Although LoRA technology lowers the technical threshold for fine-tuning, for non-professional developers or users who wish to quickly validate ideas, implementing LoRA fine-tuning still involves a series of steps such as programming, environment configuration, parameter selection, and training monitoring, which poses certain challenges. To truly popularize this powerful technology, no-code/low-code solutions have emerged, aiming to simplify the complex fine-tuning process into user-friendly graphical operations.
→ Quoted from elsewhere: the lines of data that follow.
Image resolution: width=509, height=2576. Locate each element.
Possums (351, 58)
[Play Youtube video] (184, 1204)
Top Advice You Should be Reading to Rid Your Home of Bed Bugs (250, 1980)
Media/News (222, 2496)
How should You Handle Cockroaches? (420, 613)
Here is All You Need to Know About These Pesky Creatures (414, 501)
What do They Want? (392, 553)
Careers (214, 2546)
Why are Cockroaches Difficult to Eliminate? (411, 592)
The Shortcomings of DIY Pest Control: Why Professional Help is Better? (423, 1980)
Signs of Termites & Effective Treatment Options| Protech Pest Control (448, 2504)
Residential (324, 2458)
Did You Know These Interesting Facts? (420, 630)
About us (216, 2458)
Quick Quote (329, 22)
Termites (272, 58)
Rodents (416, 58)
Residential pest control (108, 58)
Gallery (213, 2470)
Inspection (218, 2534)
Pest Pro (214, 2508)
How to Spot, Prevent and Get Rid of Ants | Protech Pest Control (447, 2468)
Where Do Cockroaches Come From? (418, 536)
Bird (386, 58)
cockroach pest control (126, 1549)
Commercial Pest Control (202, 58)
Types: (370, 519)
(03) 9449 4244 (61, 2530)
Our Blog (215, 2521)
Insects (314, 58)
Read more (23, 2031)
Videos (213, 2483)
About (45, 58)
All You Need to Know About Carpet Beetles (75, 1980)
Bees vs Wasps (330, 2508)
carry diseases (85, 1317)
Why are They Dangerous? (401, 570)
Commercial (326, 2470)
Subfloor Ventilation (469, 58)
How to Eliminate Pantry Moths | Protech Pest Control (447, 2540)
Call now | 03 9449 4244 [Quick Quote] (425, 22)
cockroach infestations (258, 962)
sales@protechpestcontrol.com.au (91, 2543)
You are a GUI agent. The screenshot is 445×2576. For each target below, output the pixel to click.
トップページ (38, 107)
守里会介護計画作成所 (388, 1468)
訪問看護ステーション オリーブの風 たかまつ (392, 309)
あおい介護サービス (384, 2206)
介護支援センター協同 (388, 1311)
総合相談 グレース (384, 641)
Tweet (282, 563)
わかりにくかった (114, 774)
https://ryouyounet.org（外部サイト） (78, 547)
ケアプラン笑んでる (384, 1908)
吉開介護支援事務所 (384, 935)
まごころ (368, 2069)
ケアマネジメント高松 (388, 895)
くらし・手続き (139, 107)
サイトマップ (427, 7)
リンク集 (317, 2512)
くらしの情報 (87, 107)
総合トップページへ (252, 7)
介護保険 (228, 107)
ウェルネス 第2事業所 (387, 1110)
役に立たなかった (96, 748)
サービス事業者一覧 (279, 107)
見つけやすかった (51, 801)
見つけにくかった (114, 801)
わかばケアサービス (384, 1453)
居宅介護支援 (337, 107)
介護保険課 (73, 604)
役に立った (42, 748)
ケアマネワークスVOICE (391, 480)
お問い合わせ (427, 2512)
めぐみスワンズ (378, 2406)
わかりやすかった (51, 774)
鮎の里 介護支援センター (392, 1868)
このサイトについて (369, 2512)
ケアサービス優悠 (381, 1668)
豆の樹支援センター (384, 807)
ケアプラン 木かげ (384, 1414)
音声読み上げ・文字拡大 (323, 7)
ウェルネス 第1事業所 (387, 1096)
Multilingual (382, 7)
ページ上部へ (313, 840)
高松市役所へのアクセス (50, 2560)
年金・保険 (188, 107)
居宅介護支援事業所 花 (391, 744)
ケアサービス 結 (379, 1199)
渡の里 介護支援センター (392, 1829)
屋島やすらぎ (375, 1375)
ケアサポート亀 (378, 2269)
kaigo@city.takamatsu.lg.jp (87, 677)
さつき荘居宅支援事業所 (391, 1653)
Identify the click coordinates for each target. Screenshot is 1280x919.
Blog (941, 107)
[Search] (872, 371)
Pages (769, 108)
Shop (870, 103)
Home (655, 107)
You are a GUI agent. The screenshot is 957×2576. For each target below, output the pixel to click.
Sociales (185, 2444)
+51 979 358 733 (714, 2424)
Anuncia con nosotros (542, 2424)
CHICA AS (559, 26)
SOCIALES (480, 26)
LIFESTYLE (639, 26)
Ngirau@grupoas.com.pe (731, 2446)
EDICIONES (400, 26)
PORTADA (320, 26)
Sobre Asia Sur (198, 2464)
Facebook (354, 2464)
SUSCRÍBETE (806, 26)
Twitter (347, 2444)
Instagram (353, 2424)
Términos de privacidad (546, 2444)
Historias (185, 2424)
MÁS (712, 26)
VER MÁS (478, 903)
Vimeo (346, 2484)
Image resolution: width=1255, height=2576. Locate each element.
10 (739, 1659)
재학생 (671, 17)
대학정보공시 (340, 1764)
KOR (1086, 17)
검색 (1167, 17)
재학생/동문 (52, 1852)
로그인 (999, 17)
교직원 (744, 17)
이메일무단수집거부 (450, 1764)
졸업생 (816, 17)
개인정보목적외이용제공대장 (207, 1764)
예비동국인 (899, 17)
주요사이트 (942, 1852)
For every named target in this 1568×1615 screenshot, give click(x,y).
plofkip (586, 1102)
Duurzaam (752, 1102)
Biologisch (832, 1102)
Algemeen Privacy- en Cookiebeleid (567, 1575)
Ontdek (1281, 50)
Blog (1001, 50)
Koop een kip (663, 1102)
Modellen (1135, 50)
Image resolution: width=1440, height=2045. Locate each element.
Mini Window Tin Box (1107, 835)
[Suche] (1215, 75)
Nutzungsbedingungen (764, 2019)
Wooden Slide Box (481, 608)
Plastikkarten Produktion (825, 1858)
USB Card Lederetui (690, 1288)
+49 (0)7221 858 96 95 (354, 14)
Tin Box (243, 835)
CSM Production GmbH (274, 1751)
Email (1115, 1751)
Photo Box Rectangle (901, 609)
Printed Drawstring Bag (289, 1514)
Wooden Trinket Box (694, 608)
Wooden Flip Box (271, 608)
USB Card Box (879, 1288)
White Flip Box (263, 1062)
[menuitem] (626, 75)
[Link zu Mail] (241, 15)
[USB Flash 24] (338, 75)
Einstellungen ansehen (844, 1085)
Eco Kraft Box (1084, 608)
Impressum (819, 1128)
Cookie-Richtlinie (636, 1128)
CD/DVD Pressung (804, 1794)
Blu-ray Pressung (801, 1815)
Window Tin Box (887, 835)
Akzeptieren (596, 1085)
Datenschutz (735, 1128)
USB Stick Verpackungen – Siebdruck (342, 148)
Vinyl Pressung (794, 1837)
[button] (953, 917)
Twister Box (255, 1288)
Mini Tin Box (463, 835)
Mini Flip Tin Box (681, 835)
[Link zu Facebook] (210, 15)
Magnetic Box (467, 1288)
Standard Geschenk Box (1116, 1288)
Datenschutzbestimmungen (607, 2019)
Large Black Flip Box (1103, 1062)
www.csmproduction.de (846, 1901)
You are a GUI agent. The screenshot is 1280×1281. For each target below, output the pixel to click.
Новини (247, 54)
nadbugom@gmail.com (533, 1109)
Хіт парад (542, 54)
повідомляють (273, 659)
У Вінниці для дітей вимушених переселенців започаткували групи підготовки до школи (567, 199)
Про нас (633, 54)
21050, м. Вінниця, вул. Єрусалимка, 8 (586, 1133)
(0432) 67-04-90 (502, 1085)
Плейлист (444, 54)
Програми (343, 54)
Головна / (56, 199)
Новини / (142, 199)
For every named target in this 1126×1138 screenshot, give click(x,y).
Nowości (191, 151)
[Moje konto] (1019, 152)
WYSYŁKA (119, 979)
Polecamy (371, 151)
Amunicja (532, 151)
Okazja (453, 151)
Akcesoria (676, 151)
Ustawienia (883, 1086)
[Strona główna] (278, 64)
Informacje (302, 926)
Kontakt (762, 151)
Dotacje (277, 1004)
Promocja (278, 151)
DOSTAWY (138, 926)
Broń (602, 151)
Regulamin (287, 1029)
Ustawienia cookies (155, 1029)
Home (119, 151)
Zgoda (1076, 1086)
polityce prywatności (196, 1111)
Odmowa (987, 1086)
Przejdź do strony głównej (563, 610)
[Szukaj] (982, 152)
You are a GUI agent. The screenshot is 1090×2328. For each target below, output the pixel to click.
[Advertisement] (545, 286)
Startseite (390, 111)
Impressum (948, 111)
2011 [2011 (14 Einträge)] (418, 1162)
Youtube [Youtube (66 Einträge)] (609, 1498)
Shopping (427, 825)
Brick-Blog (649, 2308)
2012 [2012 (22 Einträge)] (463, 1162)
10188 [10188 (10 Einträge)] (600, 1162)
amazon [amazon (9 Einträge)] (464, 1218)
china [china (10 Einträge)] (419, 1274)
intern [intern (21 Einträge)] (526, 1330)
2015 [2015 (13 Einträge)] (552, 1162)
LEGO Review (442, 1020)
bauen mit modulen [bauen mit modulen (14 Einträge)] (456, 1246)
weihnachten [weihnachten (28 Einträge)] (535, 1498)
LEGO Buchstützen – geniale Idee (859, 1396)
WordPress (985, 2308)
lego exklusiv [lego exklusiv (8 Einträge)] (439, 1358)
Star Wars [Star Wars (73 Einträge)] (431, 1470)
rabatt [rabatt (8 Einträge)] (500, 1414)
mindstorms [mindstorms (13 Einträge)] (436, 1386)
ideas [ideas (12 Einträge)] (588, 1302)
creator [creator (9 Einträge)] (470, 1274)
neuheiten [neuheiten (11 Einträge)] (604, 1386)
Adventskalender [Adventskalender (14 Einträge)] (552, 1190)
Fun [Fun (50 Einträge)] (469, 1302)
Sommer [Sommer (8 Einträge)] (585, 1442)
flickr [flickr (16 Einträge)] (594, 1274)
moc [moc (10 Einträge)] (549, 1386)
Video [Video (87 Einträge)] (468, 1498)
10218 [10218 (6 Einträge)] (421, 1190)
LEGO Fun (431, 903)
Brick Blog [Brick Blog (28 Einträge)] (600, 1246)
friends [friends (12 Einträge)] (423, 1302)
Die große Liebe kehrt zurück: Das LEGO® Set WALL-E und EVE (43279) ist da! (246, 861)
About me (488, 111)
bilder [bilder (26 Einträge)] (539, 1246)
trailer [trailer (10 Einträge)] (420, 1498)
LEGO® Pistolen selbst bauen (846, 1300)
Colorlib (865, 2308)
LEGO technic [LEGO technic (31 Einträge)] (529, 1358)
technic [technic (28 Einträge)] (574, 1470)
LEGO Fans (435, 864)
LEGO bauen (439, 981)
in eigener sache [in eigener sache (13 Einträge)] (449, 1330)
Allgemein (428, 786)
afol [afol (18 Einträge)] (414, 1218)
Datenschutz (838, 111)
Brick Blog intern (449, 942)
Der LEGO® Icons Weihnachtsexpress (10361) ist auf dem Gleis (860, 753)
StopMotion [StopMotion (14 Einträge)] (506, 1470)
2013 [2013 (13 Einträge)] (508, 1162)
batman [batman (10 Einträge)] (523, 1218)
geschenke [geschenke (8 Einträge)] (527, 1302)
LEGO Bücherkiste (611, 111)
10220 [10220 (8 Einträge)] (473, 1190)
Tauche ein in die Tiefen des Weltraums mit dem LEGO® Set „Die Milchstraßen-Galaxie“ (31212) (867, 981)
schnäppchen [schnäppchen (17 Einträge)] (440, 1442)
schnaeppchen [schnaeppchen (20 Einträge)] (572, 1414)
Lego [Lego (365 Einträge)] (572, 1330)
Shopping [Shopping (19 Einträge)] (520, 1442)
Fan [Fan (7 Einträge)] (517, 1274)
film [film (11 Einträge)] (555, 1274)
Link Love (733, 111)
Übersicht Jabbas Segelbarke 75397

The Silicon Flow platform is such an AI development and application platform that simplifies and encapsulates the LoRA fine-tuning process, providing users with a no-code operational experience, making fine-tuning more convenient.
6
Silicon Flow Platform: Making Fine-Tuning Accessible
Through the Silicon Flow platform, we can achieve fine-tuning of LLMs. Users only need to visit the official homepage of Silicon Flow, register and log in, then click on “Model Fine-Tuning” in the left toolbar, and click on “Create New Fine-Tuning Task” on the page to easily start their fine-tuning journey. Next, users need to fill in the basic information for fine-tuning, including task name, base model, fine-tuning dataset, etc. For example, the task name can be “Riddle Fine-Tuning”, the base model can be selected as the DeepSeek-R1 7B base model Qwen2.5-7B, and the fine-tuning dataset can be the previously generated data.jsonl dataset. The validation dataset can directly select 10% of the training dataset to evaluate the effect of model fine-tuning. Finally, users can also customize the fine-tuned model name.
Next, fill in the parameters during the fine-tuning training process.
Once all parameters are filled in, users can click “Start Fine-Tuning” to submit the fine-tuning task. After training is complete, users can see the information of the fine-tuned model on the page, including the checkpoints saved during the training process. Users can directly copy the identifier of the final model to use as the model name for invocation.
Next, this code can be used to interact with the fine-tuned model:
response = client.chat.completions.create(
model="ft:LoRA/Qwen/Qwen2.5-7B-Instruct:UserID:ModelName:TaskID-ckpt_step_16",
messages=messages,
stream=True,
max_tokens=4096)
print("Fine-Tuned Output:")
for chunk in response:
print(chunk.choices[0].delta.content, end='')Output result:
Banana plant—honest and straightforward
Conclusion: The Broad Application of Fine-Tuning Technology
Fine-tuning technology not only excels in fun tasks like riddles but also has broad application prospects in many professional fields. Whether in healthcare, law, or education, fine-tuning can help models better adapt to specific needs, providing more accurate and professional services. With carefully prepared datasets and reasonable designs, we can leverage fine-tuning technology to create dedicated “expert” models for various industries, promoting the deep application of artificial intelligence in more scenarios.